On atteint dans ces scènes de masturbation un paroxysme dans le dégoût pour Simon, pour sa vie et ce monde clos dont il est lui-même le prisonnier volontaire et suicidaire. Mais on est alors dans une interprétation de la recherche et non plus dans l’oeuvre de Proust. La Prisonnière, il est vrai, est une lente descente dans le grave, une plongée dans les abîmes d’une jalousie morbide. L’action, dispersée à toute une société mondaine dans Sodome et Gomorrhe se resserre progressivement autour de deux personnages. Mais une oeuvre d’art ne peut pas être la simple représentation du spectacle de la folie. Elle doit offrir une respiration au lecteur/spectateur, le séduire, l’émouvoir. Dans La Prisonnière, les respirations étaient nombreuses, mais elles trouvent trop peu de correspondances dans le film. Ici plus de libération par l’art, plus de sonate de Vinteuil pour donner un sens à cette histoire d’amour torturée. Et, choix significatif, Chantal Akerman a renoncé à utiliser la voix off qui aurait pu refléter la vie intérieure du narrateur. Privé de cette "voix du dedans" qui est le coeur du roman proustien, le film s’assèche lentement, et n’offre aucune prise au spectateur étouffé.

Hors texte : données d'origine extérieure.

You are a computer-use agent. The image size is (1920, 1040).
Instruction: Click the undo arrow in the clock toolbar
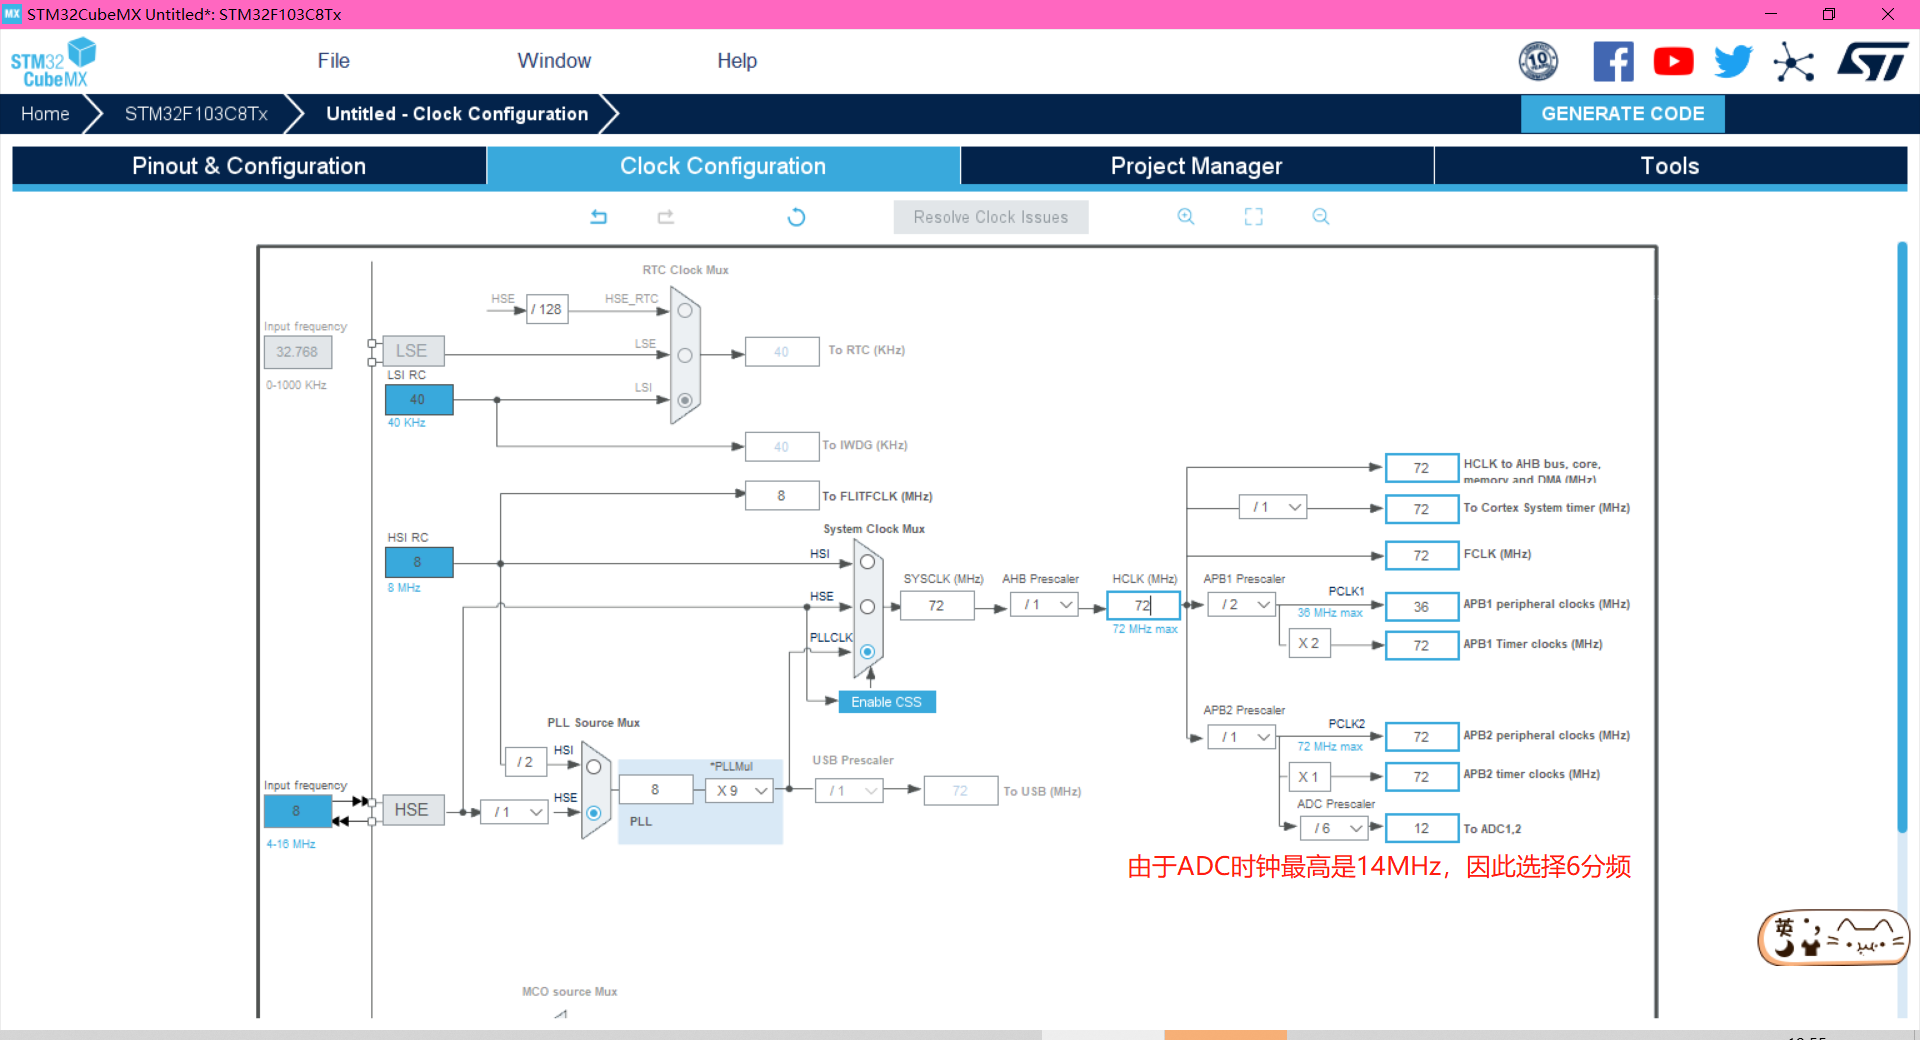tap(598, 217)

Aucune, sinon un réseau subtil de références et d’allusions qui, au-delà du tome qui fournit son sujet au film, renvoie à La Recherche toute entière. La Grand-mère, morte dans Guermantes et qui réapparaît ici dans l’appartement de Simon, Balbec, absente de La Prisonnière et qui est dans La Captive comme un souvenir vivant des tomes précédents, de l’enfance et de l’adolescence du narrateur. Mais ces renvois passent dans le film comme des fantômes. Et on se prend à rêver d’un film qui ressemblerait à la première scène de La Captive, où dans un raccourci fulgurant qui rapproche Swann (la lanterne magique et le projecteur) et les Jeunes Filles (la plage de Balbec, la petite bande, Andrée, et Ariane/Albertine la mystérieuse) de la solitude du narrateur fournit une clef essentielle à l’intelligence du récit. Ou d’un film à l’image du voyage à Balbec qui clôt le film. Une grande fenêtre apporte les odeurs du soir et de la mer qui manquaient au film. Et lorsque Simon rejoint Ariane dans l’eau et ne peut l’empêcher de se noyer, on voit dans ces quelques secondes ce que La Captive aurait dû être. Un cut, et un lever de soleil sur la mer qui évoque Venise et le lent chemin que devra parcourir le héros pour donner un sens à cette époque de sa vie où il n’a pas su aimer la femme de sa vie et l’a laissée mourir. Cette dernière image est comme un réveil après un long cauchemar, et c’est là le vrai échec du film. Que son souvenir éveille des images fortes, mais aucun plaisir.

par Stéphane Bonhomme
Article mis en ligne le 17 mai 2004 (réédition)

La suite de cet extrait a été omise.